Por favor, mostre todas as linhas do material abaixo que contêm a palavra "Viewport", copiando cada uma por inteiro. Diferencie maiúsculas de minúsculas.

(Registros armazenados)
****************

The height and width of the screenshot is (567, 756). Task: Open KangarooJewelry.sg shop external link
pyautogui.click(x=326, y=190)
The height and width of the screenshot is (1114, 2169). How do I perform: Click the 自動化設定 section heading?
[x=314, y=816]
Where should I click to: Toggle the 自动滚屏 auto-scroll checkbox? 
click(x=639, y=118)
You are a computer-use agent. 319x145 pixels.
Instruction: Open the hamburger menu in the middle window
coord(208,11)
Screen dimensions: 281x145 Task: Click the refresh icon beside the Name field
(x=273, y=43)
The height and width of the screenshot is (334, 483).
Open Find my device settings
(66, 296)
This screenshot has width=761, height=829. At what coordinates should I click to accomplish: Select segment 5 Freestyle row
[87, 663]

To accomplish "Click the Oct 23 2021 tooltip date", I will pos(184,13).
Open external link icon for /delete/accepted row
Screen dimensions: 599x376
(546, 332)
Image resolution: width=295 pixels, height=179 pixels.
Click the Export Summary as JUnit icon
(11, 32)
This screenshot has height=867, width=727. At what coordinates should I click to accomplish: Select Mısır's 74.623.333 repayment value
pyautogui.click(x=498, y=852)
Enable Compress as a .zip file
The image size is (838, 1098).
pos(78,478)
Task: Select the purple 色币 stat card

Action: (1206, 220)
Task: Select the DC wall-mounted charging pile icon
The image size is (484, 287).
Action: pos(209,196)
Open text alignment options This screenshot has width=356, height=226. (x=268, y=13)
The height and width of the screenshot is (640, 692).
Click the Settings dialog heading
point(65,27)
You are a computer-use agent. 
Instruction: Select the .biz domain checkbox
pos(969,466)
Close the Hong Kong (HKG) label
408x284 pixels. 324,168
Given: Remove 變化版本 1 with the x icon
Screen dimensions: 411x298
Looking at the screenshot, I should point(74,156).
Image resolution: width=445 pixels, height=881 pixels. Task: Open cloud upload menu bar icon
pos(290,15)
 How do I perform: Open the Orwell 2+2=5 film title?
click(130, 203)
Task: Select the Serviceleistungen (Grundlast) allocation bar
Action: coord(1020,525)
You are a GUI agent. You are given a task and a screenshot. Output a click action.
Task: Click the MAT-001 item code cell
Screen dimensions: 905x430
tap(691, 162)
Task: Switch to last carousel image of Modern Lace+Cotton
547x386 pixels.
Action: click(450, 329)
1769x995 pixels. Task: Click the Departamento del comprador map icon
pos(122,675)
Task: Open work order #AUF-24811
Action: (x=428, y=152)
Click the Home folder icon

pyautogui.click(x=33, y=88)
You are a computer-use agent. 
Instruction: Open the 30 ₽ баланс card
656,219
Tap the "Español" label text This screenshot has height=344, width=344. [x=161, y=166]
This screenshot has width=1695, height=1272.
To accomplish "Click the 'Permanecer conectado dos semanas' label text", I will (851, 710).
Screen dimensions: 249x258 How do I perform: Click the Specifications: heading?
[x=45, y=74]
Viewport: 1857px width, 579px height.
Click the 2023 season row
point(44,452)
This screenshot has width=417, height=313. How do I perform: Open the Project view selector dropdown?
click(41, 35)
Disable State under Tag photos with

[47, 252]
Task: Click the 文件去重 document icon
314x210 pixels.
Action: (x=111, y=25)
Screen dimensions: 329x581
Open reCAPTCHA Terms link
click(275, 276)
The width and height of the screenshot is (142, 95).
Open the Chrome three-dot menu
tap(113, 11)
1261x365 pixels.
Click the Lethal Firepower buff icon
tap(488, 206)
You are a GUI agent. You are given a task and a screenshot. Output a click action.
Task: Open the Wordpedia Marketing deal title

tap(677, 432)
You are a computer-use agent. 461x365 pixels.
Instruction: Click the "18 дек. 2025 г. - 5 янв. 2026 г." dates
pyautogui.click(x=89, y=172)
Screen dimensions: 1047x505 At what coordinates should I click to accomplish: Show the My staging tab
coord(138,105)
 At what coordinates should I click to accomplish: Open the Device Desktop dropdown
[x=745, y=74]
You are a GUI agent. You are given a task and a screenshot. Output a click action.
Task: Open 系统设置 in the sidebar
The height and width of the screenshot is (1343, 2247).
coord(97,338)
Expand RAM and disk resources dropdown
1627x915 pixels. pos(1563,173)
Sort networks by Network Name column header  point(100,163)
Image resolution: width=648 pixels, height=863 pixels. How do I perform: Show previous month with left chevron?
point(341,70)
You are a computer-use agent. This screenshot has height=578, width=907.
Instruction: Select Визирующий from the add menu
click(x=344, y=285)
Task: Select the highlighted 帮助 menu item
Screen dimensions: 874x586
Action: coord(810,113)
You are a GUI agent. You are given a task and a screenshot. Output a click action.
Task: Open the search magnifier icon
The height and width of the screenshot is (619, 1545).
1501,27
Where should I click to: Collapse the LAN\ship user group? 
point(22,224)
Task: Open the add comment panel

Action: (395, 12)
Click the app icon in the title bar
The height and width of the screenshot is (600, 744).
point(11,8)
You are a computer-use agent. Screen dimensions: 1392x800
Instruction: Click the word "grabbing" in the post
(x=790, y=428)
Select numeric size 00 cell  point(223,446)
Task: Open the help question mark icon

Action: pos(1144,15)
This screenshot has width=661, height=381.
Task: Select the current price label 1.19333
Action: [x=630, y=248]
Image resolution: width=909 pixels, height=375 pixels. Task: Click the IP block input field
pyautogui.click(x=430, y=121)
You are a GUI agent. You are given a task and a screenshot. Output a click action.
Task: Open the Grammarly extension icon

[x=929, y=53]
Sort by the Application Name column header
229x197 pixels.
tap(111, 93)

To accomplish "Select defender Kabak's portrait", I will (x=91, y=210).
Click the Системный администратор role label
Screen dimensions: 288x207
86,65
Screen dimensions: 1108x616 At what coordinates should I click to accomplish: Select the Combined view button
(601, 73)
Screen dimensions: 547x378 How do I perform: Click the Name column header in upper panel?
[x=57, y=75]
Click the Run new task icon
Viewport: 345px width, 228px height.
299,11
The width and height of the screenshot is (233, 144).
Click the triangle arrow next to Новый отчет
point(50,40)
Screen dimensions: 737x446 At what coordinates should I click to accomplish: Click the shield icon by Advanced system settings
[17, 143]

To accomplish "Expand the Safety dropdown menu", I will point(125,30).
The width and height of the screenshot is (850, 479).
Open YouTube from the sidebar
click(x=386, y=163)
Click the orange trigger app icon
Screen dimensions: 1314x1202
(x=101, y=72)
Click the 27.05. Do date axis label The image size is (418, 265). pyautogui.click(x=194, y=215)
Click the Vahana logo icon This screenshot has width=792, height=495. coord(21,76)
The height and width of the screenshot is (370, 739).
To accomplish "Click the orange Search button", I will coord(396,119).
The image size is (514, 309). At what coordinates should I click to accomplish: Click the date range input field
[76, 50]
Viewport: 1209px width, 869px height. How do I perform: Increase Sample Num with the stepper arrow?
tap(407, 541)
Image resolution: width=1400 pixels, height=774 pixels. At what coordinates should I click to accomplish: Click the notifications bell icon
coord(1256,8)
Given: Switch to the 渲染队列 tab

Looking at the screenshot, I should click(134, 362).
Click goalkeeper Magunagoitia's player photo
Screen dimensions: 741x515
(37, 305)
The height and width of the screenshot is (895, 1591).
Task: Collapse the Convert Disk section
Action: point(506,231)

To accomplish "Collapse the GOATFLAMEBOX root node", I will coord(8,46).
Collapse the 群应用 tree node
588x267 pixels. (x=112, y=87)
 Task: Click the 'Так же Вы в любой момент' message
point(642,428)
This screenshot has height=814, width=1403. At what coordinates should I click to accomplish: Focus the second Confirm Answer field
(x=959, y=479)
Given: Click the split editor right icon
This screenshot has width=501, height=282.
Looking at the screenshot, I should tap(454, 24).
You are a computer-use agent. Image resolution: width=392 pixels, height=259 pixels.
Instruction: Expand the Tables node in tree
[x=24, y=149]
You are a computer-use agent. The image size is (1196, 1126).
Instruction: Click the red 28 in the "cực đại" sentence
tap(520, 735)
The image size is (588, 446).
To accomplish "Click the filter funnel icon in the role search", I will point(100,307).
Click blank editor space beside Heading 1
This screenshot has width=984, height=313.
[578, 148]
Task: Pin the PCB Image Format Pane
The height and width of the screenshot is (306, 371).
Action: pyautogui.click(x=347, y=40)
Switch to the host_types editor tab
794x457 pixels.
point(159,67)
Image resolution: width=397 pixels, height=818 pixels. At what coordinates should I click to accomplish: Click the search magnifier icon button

****************

EXERCÍCIO CONCLUÍDO:
Viewport: 1857px width, 579px height.
Viewport: 345px width, 228px height.
Viewport: 1209px width, 869px height. How do I perform: Increase Sample Num with the stepper arrow?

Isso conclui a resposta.